The reports are not publicized or given to the investors. The investors then are kept in the dark
The report itself, if a company even files one and an investor somehow finds it, is convoluted and full of jargon.
Increase SEC compliance by making filing easy for the founders (this part 2 of the project that I will cover later)
Ensure that investors get annual updates at the very least
Make the report itself easy to digest and actually useful
Remind investors of their initial trust, fervor, excitement when they invested. Channel this excitement towards making more investments.
Balancing between professional and approachable
Actually being useful: useful info, scannable format, easy language.
Disclosing enough information without being overwhelming
Breaking away from the usual mold of “formal reports”
Reminding users of the excitement
What the report looks like now
Some other platforms tried to improve it to this
First, some questions:
What’s required by the SEC?
Of the requirements, what do users want to see/find useful?
Showcase the useful, hide the rest.
What are some things that are easily procurable for founders? Of this set, what will offer value to users?
What are things users would find useful that we don’t currently ask founders for?
What actions should users be able to take from here?

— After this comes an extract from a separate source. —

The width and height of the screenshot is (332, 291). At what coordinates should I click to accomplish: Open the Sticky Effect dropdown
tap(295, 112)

Then it’s time for the drawing books.
Some rejected ideas.
Let’s take a look at the new report
Investors want to see something human. Since it’s often months and even up to a year since the last time investors heard from founders, there’s a wide digital barrier between founders and investors. An intention of this annual report is to humanize the founders so they understand that these are people who are working hard, doing their best, to grow a business.

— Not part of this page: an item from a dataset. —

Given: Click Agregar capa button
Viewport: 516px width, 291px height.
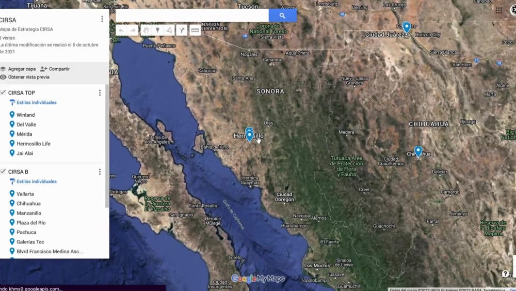Looking at the screenshot, I should [x=18, y=69].
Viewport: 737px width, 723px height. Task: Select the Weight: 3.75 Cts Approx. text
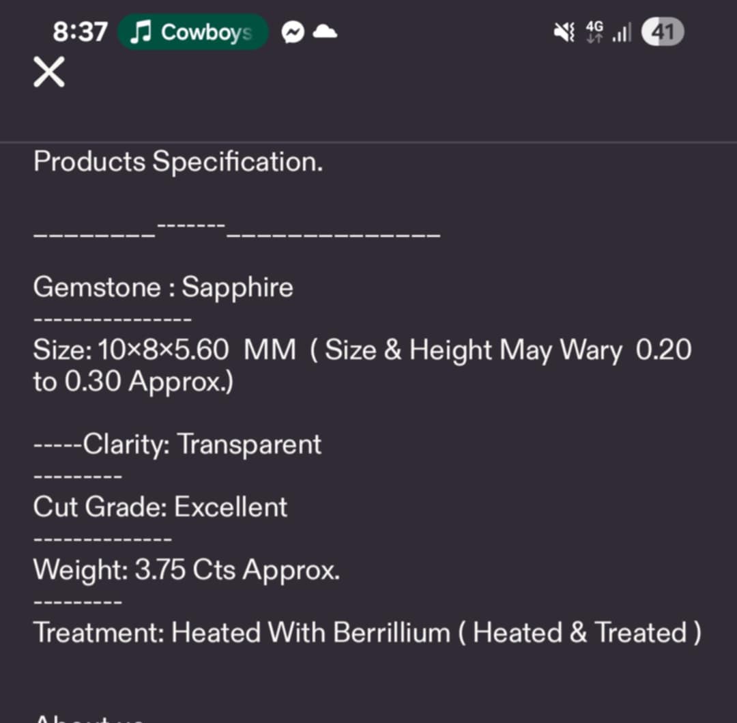click(186, 570)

I was intent on being approachable and only show the relevant information. This means that risks, director structure, company details, and other information that would not have changed since the investor initially reviewed the form c, are hidden under “The Weeds”. Broad trends should be easily discernible at a glance.
There are some components in this annual report that we decided could also be showcased elsewhere. In order to minimize amount of resources taken up, I want to either reuse existing components or build components that can be reused elsewhere.
Report card: We’re exploring using this format for due diligence on companies currently campaigning. Industry experts and veteran investors will be approached for their separate opinions on an investment opportunity. The results are then aggregated and shared either via our newsletter or a report card embedded in the company profile.
The Q&A: usually there are no ways to interaction with an official report, but for no good reason. This component is used in numerous places, on this report, the company profile, as well as the company community page.
How do investors get access to this?
Once the company files the report with us and we file it with the SEC, we’ll send the completed report to the investors via email. The investors will also be able to access the report from their investment dashboard as well as the company’s profile. Of course, they will always be able to find the filed copy via the SEC online portal.
This report is highly limited by our time and engineering resources. Because of that, it is bound by the current structure of Form Cs on Wefunder and how they are generated (our internal editor tool). I was not able to completely dream up a new format of annual reports, but tried my best to break from the usual mold of reports and forms.
The counterpart to this project is the annual report generator (ARG), which I’ll cover in a separate case study.